BEGIN Supplied information

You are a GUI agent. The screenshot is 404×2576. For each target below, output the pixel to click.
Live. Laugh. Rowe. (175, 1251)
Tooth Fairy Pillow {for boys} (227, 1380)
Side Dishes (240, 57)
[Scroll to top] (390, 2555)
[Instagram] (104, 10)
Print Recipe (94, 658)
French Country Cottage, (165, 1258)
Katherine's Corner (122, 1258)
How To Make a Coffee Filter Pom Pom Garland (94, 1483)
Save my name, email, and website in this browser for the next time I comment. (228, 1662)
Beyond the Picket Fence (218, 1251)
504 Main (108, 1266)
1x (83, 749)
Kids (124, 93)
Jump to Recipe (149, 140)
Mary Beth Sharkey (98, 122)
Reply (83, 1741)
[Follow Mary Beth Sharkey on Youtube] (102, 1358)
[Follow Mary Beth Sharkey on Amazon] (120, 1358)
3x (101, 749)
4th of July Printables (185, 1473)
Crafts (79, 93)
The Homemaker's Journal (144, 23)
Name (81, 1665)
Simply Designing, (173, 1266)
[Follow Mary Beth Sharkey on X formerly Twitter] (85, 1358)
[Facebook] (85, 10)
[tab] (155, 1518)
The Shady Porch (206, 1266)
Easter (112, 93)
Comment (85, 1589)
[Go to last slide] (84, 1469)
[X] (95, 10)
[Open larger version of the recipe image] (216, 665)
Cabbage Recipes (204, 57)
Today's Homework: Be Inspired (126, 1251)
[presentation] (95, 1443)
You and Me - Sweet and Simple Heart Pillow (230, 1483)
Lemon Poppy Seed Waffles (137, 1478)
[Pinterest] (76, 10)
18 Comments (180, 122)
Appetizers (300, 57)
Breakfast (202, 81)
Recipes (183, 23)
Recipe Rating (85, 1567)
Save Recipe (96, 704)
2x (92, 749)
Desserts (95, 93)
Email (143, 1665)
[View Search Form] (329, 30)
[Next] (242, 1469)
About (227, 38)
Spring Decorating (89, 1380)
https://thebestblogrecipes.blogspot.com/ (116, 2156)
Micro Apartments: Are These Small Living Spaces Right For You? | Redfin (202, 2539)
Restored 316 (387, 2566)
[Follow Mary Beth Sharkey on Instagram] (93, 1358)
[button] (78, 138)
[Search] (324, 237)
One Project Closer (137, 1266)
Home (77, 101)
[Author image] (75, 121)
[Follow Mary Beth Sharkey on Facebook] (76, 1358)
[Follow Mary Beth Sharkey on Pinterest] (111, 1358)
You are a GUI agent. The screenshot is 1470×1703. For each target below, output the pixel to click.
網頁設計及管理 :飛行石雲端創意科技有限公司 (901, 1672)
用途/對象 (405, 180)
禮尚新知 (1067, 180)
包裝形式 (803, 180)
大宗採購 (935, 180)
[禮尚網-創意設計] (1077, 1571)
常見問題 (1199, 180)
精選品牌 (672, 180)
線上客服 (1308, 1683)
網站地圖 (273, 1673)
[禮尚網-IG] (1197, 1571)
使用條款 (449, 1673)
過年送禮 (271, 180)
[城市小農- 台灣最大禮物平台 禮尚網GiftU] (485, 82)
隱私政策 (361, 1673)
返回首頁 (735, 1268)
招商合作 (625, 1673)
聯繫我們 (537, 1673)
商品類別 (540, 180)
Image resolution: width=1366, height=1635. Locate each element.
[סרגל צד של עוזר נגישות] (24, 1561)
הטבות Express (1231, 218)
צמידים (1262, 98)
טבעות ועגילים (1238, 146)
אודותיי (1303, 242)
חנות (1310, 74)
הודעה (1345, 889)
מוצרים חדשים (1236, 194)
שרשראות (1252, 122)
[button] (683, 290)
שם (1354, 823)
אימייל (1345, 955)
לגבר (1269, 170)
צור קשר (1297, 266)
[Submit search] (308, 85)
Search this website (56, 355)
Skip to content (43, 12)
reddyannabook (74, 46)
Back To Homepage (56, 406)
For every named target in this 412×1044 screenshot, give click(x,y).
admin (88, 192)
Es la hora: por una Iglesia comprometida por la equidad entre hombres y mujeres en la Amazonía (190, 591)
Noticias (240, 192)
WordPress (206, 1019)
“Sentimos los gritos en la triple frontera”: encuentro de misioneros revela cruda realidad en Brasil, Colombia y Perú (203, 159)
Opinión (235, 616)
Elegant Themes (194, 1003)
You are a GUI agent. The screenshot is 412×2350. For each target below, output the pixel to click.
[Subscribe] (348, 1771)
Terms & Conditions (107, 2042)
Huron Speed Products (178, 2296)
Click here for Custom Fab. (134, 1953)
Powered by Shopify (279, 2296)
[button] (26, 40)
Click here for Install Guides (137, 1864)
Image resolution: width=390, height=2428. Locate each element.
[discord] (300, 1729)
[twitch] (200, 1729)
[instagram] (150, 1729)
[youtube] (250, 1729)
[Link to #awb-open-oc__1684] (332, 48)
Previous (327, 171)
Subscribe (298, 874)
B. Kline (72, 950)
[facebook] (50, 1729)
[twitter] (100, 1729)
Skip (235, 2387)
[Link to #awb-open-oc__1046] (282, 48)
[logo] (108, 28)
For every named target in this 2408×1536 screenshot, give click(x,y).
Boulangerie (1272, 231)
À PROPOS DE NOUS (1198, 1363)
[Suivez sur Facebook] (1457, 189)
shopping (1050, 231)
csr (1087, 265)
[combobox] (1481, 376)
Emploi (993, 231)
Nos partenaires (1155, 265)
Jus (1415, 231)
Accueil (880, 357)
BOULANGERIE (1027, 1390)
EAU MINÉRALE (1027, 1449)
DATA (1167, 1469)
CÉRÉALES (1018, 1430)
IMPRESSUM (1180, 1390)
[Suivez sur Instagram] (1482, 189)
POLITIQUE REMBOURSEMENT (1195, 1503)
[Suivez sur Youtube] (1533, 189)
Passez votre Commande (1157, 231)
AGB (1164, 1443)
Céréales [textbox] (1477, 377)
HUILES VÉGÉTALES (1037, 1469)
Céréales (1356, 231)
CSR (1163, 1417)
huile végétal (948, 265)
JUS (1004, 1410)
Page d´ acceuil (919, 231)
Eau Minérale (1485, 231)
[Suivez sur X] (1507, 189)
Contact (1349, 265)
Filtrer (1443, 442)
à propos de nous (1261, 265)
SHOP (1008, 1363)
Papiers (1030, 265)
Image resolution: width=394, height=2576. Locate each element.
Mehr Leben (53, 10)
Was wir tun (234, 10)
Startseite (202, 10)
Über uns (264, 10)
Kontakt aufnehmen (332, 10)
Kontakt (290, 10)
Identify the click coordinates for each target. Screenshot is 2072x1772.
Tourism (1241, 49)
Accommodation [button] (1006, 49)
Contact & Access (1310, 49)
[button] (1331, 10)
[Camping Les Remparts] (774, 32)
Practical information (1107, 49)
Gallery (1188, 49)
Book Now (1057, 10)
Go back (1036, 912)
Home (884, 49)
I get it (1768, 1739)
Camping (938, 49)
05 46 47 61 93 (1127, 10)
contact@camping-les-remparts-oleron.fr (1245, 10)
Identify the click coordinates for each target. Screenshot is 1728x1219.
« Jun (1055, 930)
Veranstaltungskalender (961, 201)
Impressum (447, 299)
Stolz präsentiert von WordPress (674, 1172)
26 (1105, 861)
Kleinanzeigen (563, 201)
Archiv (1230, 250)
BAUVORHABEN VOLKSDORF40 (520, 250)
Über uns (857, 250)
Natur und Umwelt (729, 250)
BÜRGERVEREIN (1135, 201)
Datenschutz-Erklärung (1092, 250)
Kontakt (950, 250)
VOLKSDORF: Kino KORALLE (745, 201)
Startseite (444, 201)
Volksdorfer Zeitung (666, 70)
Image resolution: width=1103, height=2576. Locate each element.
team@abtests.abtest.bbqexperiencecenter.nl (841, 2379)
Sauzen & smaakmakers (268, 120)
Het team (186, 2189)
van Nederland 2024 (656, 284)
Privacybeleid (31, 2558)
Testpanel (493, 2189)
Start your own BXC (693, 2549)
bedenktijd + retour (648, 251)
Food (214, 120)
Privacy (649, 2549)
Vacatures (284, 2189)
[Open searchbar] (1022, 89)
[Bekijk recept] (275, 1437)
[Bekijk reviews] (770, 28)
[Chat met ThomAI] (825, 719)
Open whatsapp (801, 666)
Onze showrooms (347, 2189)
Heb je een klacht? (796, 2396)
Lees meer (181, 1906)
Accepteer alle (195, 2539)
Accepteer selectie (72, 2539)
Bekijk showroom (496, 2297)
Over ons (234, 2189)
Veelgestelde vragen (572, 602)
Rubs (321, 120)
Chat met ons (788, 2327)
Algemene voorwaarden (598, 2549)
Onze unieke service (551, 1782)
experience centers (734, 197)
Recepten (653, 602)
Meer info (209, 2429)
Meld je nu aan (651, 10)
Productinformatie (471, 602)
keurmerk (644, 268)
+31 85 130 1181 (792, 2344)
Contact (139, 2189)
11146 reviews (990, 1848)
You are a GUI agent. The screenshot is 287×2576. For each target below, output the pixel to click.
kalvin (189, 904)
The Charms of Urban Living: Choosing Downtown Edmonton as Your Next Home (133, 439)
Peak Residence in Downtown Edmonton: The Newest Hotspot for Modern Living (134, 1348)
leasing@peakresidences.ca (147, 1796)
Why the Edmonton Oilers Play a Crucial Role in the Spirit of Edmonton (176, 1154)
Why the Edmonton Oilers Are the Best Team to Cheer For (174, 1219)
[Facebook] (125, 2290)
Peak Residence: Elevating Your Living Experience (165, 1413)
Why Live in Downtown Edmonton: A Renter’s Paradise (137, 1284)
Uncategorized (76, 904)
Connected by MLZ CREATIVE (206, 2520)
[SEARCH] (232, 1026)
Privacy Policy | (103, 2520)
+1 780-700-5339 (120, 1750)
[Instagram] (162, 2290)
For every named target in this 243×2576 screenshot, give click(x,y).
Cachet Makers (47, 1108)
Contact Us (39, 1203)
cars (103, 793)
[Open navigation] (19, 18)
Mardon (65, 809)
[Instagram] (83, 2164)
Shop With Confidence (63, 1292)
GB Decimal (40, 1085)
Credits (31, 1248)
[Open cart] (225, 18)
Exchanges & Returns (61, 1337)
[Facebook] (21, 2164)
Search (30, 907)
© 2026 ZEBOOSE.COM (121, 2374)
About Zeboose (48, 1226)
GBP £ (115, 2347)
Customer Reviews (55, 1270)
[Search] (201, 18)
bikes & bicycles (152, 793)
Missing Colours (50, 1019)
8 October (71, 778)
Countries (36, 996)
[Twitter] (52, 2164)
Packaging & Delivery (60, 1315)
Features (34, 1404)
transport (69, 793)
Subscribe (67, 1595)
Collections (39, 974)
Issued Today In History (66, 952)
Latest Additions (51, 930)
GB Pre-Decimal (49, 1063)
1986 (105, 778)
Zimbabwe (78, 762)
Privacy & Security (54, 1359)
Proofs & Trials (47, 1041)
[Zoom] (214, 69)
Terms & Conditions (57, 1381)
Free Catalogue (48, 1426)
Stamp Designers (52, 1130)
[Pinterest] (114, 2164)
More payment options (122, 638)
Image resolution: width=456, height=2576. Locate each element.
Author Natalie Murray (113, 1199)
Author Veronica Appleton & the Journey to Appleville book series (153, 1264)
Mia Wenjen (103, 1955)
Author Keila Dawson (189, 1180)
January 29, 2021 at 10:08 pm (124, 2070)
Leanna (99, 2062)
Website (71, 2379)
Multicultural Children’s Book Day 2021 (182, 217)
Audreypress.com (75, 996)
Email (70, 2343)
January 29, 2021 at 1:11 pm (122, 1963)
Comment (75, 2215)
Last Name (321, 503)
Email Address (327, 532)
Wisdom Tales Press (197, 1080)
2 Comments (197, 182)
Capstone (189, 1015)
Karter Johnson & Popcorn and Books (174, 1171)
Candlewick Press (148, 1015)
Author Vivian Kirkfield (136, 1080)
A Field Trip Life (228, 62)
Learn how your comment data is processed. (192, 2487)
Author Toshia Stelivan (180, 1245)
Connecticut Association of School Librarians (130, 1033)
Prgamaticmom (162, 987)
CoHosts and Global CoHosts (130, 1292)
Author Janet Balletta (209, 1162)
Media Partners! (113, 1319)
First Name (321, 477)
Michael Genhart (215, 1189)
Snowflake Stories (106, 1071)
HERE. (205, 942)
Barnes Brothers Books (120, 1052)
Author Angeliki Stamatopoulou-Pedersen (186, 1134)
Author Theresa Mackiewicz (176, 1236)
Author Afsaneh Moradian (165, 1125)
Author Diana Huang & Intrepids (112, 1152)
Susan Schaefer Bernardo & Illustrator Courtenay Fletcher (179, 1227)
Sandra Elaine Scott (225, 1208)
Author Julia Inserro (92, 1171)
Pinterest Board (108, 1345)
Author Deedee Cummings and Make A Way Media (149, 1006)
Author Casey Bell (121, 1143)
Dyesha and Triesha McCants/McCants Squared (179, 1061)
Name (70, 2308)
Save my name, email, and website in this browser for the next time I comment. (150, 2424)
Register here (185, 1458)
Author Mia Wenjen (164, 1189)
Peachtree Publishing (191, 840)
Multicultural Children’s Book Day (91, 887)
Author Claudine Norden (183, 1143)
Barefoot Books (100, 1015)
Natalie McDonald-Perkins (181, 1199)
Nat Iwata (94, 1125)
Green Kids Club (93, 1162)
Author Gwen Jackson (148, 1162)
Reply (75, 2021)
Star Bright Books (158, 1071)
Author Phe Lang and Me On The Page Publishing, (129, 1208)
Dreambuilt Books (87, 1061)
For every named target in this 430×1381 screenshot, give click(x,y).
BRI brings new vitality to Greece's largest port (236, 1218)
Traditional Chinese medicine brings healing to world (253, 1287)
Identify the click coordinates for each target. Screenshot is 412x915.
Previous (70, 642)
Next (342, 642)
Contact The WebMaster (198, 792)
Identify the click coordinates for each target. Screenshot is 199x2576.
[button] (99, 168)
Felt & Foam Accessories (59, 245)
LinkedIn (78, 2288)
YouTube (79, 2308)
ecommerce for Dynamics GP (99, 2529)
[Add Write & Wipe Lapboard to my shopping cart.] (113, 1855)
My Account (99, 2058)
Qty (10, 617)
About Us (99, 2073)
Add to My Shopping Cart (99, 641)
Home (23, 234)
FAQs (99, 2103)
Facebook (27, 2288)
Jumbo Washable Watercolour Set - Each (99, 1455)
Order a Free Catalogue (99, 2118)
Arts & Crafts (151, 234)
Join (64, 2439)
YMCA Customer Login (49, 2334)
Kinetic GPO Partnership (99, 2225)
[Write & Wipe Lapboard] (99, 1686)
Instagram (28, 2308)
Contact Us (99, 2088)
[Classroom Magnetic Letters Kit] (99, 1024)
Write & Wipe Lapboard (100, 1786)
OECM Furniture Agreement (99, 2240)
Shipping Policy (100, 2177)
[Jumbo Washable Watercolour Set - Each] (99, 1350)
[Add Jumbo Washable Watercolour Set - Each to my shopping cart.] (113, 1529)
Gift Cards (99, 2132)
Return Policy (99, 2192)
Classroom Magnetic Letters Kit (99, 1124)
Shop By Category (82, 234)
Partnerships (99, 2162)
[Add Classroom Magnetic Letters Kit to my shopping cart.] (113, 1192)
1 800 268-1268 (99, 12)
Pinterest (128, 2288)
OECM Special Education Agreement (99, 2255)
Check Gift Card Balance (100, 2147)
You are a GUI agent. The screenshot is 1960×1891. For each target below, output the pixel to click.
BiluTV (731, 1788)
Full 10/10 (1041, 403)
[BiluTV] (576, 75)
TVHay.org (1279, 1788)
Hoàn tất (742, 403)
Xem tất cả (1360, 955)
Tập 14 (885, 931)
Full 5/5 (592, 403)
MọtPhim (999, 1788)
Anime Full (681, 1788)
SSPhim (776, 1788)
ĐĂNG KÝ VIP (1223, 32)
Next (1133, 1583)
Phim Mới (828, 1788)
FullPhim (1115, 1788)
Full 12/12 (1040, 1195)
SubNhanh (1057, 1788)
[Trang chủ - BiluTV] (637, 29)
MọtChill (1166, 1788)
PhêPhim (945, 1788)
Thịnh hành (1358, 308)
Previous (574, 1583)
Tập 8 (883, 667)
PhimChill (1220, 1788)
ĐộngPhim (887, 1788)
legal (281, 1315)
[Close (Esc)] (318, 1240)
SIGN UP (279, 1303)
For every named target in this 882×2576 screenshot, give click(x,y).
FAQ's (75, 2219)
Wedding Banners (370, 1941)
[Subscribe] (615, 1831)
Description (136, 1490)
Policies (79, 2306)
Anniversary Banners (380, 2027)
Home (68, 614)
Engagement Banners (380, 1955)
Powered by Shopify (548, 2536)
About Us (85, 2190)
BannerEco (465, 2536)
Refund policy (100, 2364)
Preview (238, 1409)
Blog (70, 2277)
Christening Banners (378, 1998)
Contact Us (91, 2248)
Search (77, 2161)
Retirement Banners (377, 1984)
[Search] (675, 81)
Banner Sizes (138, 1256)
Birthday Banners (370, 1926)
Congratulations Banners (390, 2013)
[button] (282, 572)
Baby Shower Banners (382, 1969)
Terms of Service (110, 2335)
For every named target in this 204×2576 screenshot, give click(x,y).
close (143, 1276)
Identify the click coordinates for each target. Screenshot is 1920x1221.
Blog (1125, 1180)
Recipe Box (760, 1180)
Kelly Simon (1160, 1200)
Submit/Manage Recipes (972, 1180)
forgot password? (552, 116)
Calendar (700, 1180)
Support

END Supplied information

Each line of the records with the word "Terms" in it is to be copied.

Response to this exercise:
Terms & Conditions (107, 2042)
Terms & Conditions (57, 1381)
Terms of Service (110, 2335)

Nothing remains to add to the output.